To determine the number of grams of NaCl produced when 80.0 grams of O2 are produced, we first need to find the molar ratio between NaCl and O2 in the balanced chemical equation:

2 NaClO3 ---> 2 NaCl + 3 O2

From the equation, we see that 2 moles of NaCl are produced for every 3 moles of O2.

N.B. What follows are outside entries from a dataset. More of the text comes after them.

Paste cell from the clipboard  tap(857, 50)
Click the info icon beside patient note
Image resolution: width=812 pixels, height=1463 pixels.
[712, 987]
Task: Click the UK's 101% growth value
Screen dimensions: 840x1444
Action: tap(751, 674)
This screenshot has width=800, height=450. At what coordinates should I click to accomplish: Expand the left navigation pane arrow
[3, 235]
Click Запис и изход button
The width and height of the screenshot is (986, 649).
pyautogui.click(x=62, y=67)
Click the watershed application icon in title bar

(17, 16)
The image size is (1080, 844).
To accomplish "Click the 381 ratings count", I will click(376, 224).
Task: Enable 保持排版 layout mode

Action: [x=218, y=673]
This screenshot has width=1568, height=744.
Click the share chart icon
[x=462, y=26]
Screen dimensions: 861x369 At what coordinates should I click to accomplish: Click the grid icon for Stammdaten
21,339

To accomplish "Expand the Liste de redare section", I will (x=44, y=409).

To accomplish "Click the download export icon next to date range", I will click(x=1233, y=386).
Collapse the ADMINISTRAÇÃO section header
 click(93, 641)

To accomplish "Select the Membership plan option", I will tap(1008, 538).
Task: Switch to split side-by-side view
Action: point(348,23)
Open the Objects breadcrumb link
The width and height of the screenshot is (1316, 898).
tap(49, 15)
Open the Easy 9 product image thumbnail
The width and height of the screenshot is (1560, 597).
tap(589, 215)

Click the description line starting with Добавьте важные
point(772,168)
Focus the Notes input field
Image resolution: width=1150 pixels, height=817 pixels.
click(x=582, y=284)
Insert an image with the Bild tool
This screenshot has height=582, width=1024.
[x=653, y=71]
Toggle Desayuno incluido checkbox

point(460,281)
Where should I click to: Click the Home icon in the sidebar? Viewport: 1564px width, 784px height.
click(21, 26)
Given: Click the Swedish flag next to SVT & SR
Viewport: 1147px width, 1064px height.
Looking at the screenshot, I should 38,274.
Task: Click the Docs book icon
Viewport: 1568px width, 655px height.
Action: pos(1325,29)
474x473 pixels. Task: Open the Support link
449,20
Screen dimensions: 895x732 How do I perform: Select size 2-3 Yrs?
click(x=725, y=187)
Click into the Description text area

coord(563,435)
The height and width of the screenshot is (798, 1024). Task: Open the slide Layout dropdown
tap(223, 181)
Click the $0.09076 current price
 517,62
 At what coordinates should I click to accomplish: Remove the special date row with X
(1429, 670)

Next, we need to calculate the molar mass of O2:
Molar mass of O2 = 2 * 16.00 g/mol = 32.00 g/mol

Then, we calculate the number of moles of O2 produced using the given mass:
Number of moles of O2 = mass / molar mass = 80.0 g / 32.00 g/mol = 2.50 moles

Now, we use the molar ratio to find the number of moles of NaCl produced:
Number of moles of NaCl = (2.50 moles O2) * (2 moles NaCl / 3 moles O2) = 1.67 moles

Finally, we calculate the mass of NaCl produced using its molar mass:
Molar mass of NaCl = 22.99 g/mol (Na) + 35.45 g/mol (Cl) = 58.44 g/mol

Mass of NaCl produced = number of moles * molar mass = 1.67 moles * 58.44 g/mol ≈ 97.75 grams

Therefore, approximately 97.75 grams of NaCl are produced when 80.0 grams of O2 are produced.